BAIER: And are we looking at the beginning of that with this amendment from Schumer and Rockefeller?

STODDARD: And there have been other liberal amendments to try to blow up the deal that the White House made with the drug industry. There are a lot of liberal attack coming and a lot of resistance remains.

They have to realize they have this in hand. They have 60 votes, and it has been literally up to the liberal wing of the party now.

BAIER: Charles, on Medicare Advantage, basically it deals with cuts in Medicare and the specific supplemental program, there are a lot of Democrats that have a problem with these cuts, including Senator Bill Nelson from Florida, Ron Wyden from Oregon. It is going to be a tough sell to get this cut to happen.

KRAUTHAMMER: And the reason is that the president has said if you like what you have, you keep it. The problem is that, as you said, a quarter of seniors have this instead of the regular Medicare, and they like it.

A lot of them are poor, and the reason that they like it is it is a trade-off. There is a little bit of a restriction on who your doctor can be. However, you get benefits, and the poor that can't otherwise purchase it.

* [THE PROBLEM]: Write out the transcript word for word, starting with "BAIER: And are" and going on through "the party now.". Rely only on the transcript above.

* [DATA FOR REVIEW]:
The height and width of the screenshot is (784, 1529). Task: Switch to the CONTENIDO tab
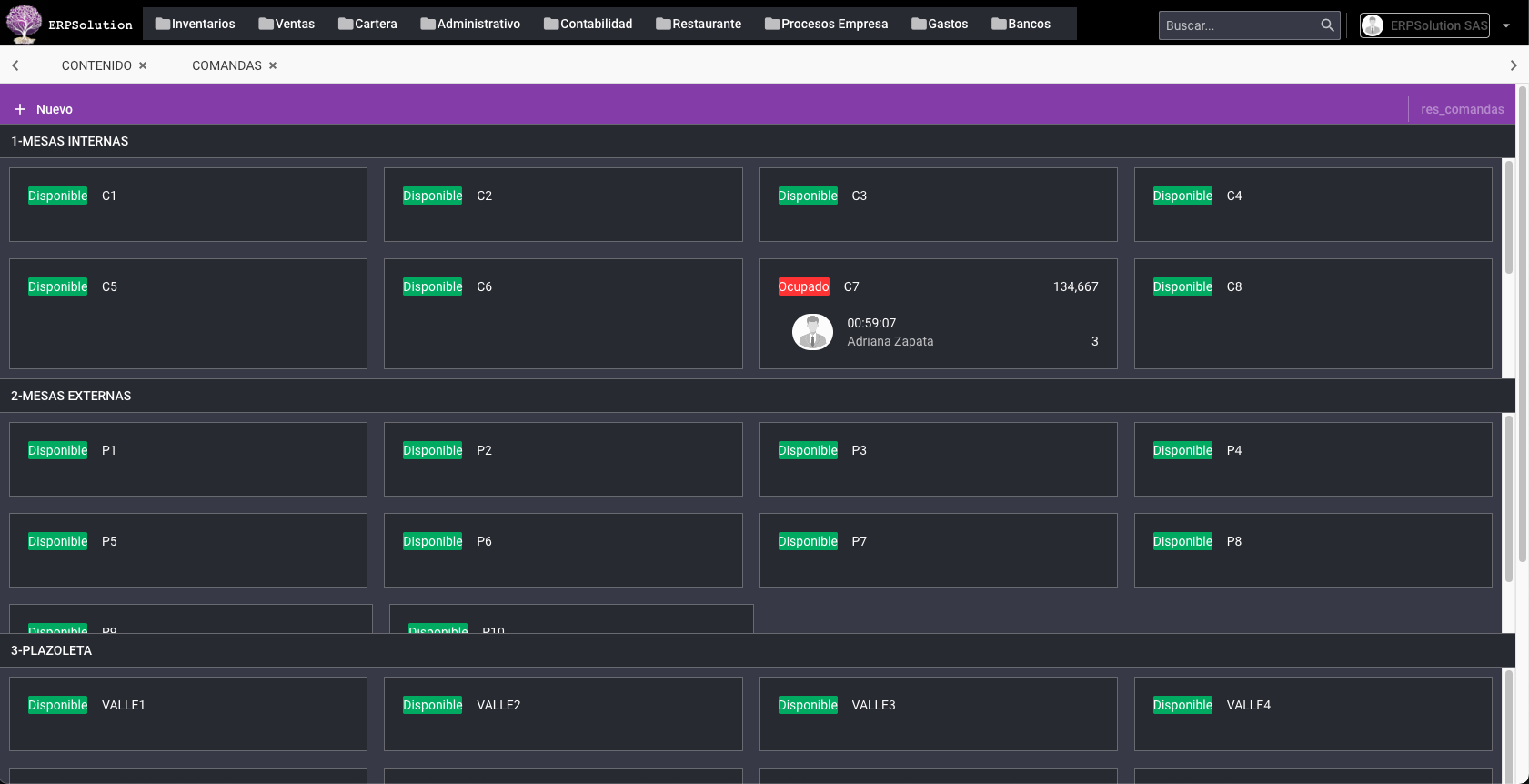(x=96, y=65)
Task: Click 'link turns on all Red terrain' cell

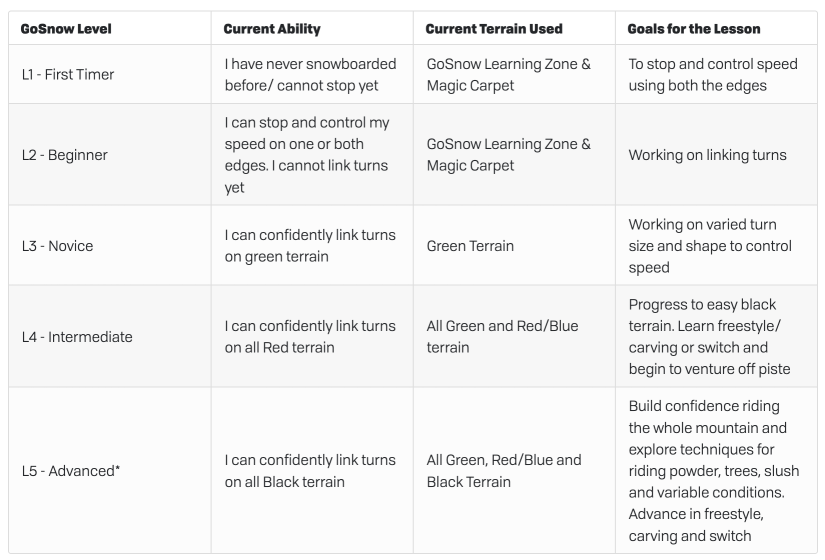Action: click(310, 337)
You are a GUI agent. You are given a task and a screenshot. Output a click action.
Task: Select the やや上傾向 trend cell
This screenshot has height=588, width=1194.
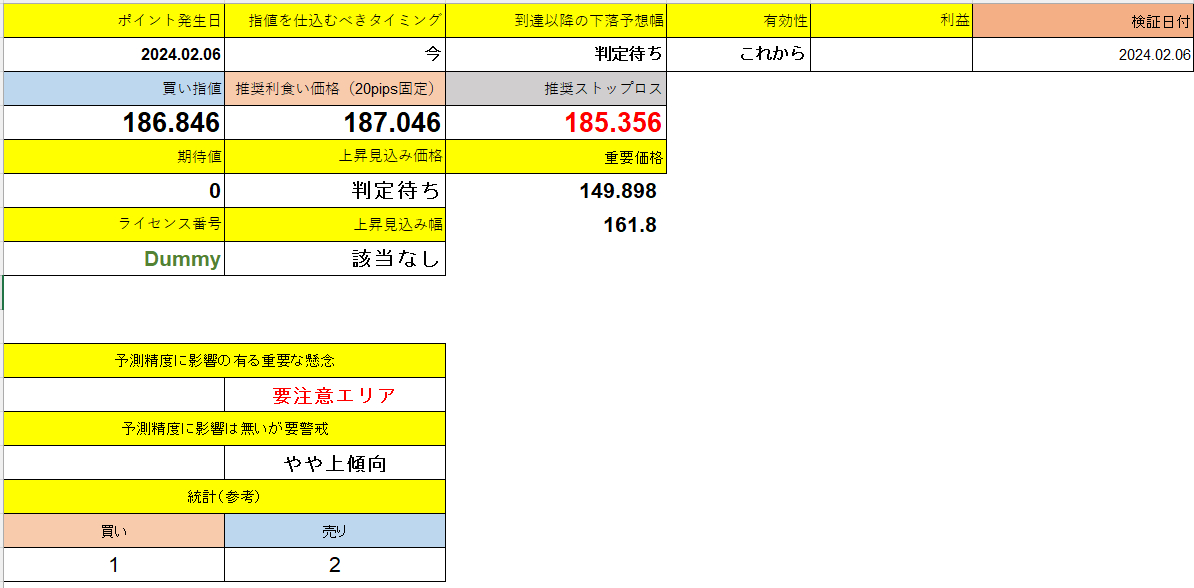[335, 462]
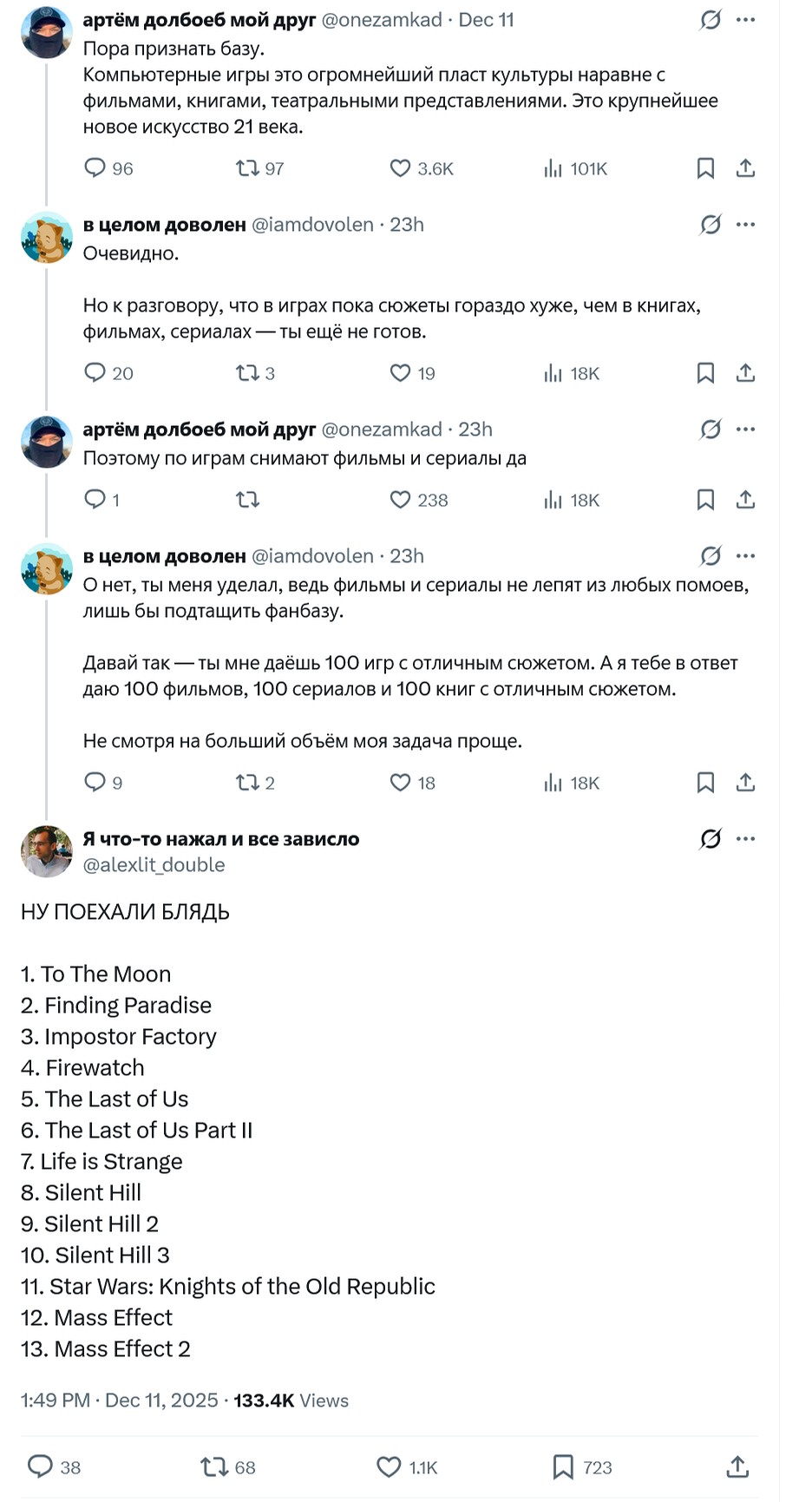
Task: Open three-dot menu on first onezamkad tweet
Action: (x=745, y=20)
...
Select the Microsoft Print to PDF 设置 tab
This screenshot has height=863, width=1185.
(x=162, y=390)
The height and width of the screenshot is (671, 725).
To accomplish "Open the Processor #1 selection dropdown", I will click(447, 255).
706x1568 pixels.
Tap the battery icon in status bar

* [ANSWER FOR THE TASK]:
BAIER: And are we looking at the beginning of that with this amendment from Schumer and Rockefeller?

STODDARD: And there have been other liberal amendments to try to blow up the deal that the White House made with the drug industry. There are a lot of liberal attack coming and a lot of resistance remains.

They have to realize they have this in hand. They have 60 votes, and it has been literally up to the liberal wing of the party now.